The Philippines is a classical example of a semicolony- it may no longer be de jure under the authority of the US state, but its economy is entirely dependent on the import of American capital in various forms (especially investments in arms to support the fascist regime) and on the sale of its own people’s labour-power to American capitalists in the form of mass exodus of expatriate workers; all of its local billionaires exploit their nation’s workers and peasants not for their own wealth alone, but for the joint wealth of themselves and their American benefactors- and the two together, but with the local bureaucrats in subordination to the foreign imperialist capitalists, control the viciously corrupt state by usage of their finance capital, enriching themselves by exploitation of and in contradiction with the People of the country {5}. In the change from “full” to semi- colonialism, there is no liberation. This is only a quantitative shift in the amount of autonomy allowed to the colony; there is no qualitative change away from colonialism. If imperialism has changed its form, still the essence of it persists as the reigning political-economic paradigm of the world today{13}.

And together with semicolonialism comes semifeudalism. In the Communist Manifesto’s first chapter it is written that the capitalist class “compels all nations, on pain of extinction, to adopt the bourgeois [i.e. capitalist] mode of production{4}.” In some sense this remains true𐦂, but in another things have changed in the era of imperialist capitalism- for the bourgeoisie of the imperialist countries have discovered a way to make feudalism in the colonized countries work for them. As the Manifesto describes, the class structure of feudalism is much more “manifold” than that of capitalism, with such institutions as urban tradesmen’s guilds, cossack bands, what-have-you. But its majority class was and is the agricultural peasantry, and its essential contradiction is that between them and the feudal lords (out of which arises the urban flight of the upper peasants, creating- in the most classical form of a bourgeois revolution- the bourgeois merchant class and ultimately their new states and economies that supplant the lords). As the bourgeoisie of advanced capitalist countries have colonized ones that are still in feudal economies, they have found that the old order that was once their great foe is now a useful tool: the local landlords of (semi)colonies become compradors, and foreign corporations step in to take over as the tributary oligarchs who control the resources peasants must work. A peasant in the rural Philippines or rural India today lives much like one in rural England in 1066, except that in addition to paying a tribute from their crops to the local landlord, they must pay tribute also for the usage of those crops to a foreign corporation, which subsidizes feudalism in its home country’s semicolonies{5}. Semifeudal capitalism: comprador landlords running the country, bureaucrat-comprador bourgeoisie running the city- this is the economic model enforced by world capitalist-imperialism in the semifeudal (semi)colonies {5, 13}. The semicolonial state is run by the foreign bourgeoisie through the corrupt oligarchy of their lackeys, big feudal landlords and bureaucrat capitalists.

———

STATED GOAL => Reproduce the entire passage on semicolonialism and semifeudalism word for word. The records are separate from the passage on semicolonialism and semifeudalism and have no connection to it.

———

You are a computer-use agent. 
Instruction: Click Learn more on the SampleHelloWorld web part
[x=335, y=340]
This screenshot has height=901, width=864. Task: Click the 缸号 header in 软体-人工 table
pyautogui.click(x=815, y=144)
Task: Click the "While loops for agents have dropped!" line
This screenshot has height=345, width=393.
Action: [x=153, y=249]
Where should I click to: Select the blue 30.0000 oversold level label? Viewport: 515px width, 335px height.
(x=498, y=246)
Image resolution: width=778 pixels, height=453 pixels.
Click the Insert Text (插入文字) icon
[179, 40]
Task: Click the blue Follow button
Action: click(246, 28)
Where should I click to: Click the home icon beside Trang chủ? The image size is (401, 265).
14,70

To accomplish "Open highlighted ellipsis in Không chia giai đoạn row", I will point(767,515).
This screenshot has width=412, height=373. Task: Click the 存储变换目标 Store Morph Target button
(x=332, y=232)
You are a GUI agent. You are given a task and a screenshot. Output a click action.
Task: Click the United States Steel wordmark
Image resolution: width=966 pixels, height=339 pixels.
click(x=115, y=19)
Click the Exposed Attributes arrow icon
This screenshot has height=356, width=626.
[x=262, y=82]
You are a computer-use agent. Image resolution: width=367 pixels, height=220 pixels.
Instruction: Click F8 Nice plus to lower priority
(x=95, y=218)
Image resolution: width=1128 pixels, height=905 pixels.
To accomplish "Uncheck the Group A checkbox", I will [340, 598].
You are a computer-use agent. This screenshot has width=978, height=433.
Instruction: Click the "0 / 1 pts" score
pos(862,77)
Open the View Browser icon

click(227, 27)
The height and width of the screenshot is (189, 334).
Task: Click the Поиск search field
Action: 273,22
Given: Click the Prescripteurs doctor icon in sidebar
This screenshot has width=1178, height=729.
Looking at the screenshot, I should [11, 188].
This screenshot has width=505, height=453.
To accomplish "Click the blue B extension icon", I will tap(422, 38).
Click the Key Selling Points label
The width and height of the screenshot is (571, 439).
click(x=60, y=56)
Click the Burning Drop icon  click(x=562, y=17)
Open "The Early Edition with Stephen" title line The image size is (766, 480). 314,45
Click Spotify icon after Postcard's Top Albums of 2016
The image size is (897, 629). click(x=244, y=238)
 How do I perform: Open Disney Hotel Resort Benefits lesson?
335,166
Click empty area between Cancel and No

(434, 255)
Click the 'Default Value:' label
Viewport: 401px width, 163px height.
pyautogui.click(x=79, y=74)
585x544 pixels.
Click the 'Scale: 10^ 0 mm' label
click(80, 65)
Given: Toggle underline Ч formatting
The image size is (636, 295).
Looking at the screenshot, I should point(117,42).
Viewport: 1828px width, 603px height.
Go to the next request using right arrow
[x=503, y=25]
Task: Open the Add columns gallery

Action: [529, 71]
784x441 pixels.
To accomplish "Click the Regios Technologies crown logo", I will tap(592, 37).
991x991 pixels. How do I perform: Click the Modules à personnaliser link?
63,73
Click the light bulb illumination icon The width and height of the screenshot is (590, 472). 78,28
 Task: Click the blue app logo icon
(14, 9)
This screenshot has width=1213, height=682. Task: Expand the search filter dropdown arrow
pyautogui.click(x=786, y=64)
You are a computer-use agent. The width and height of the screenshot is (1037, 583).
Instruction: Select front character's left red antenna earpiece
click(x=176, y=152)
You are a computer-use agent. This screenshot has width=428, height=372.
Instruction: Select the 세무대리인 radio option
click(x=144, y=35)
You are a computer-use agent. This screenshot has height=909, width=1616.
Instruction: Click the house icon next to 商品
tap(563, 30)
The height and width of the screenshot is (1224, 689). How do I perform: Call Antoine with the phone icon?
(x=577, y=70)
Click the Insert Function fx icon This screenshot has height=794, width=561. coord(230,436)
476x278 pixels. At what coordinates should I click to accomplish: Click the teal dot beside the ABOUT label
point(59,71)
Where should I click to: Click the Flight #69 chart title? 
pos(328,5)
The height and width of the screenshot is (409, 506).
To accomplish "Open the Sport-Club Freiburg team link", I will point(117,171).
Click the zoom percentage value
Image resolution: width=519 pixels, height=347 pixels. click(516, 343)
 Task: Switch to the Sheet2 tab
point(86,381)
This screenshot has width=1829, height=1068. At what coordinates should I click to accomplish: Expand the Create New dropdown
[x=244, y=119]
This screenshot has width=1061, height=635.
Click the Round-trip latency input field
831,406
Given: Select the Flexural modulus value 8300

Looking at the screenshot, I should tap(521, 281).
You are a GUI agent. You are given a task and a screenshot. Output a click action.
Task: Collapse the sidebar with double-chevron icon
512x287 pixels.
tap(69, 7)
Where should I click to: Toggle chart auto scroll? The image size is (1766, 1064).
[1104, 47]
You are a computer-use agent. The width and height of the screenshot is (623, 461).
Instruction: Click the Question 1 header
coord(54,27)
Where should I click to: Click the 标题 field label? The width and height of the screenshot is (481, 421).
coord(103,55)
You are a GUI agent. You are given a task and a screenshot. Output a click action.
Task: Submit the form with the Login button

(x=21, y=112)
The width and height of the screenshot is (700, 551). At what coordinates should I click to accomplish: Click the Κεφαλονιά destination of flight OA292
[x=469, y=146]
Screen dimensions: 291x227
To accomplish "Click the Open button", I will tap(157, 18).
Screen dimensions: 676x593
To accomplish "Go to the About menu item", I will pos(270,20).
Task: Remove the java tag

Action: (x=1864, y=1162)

———

PROBLEM SOLUTION =>
The Philippines is a classical example of a semicolony- it may no longer be de jure under the authority of the US state, but its economy is entirely dependent on the import of American capital in various forms (especially investments in arms to support the fascist regime) and on the sale of its own people’s labour-power to American capitalists in the form of mass exodus of expatriate workers; all of its local billionaires exploit their nation’s workers and peasants not for their own wealth alone, but for the joint wealth of themselves and their American benefactors- and the two together, but with the local bureaucrats in subordination to the foreign imperialist capitalists, control the viciously corrupt state by usage of their finance capital, enriching themselves by exploitation of and in contradiction with the People of the country {5}. In the change from “full” to semi- colonialism, there is no liberation. This is only a quantitative shift in the amount of autonomy allowed to the colony; there is no qualitative change away from colonialism. If imperialism has changed its form, still the essence of it persists as the reigning political-economic paradigm of the world today{13}.

And together with semicolonialism comes semifeudalism. In the Communist Manifesto’s first chapter it is written that the capitalist class “compels all nations, on pain of extinction, to adopt the bourgeois [i.e. capitalist] mode of production{4}.” In some sense this remains true𐦂, but in another things have changed in the era of imperialist capitalism- for the bourgeoisie of the imperialist countries have discovered a way to make feudalism in the colonized countries work for them. As the Manifesto describes, the class structure of feudalism is much more “manifold” than that of capitalism, with such institutions as urban tradesmen’s guilds, cossack bands, what-have-you. But its majority class was and is the agricultural peasantry, and its essential contradiction is that between them and the feudal lords (out of which arises the urban flight of the upper peasants, creating- in the most classical form of a bourgeois revolution- the bourgeois merchant class and ultimately their new states and economies that supplant the lords). As the bourgeoisie of advanced capitalist countries have colonized ones that are still in feudal economies, they have found that the old order that was once their great foe is now a useful tool: the local landlords of (semi)colonies become compradors, and foreign corporations step in to take over as the tributary oligarchs who control the resources peasants must work. A peasant in the rural Philippines or rural India today lives much like one in rural England in 1066, except that in addition to paying a tribute from their crops to the local landlord, they must pay tribute also for the usage of those crops to a foreign corporation, which subsidizes feudalism in its home country’s semicolonies{5}. Semifeudal capitalism: comprador landlords running the country, bureaucrat-comprador bourgeoisie running the city- this is the economic model enforced by world capitalist-imperialism in the semifeudal (semi)colonies {5, 13}. The semicolonial state is run by the foreign bourgeoisie through the corrupt oligarchy of their lackeys, big feudal landlords and bureaucrat capitalists.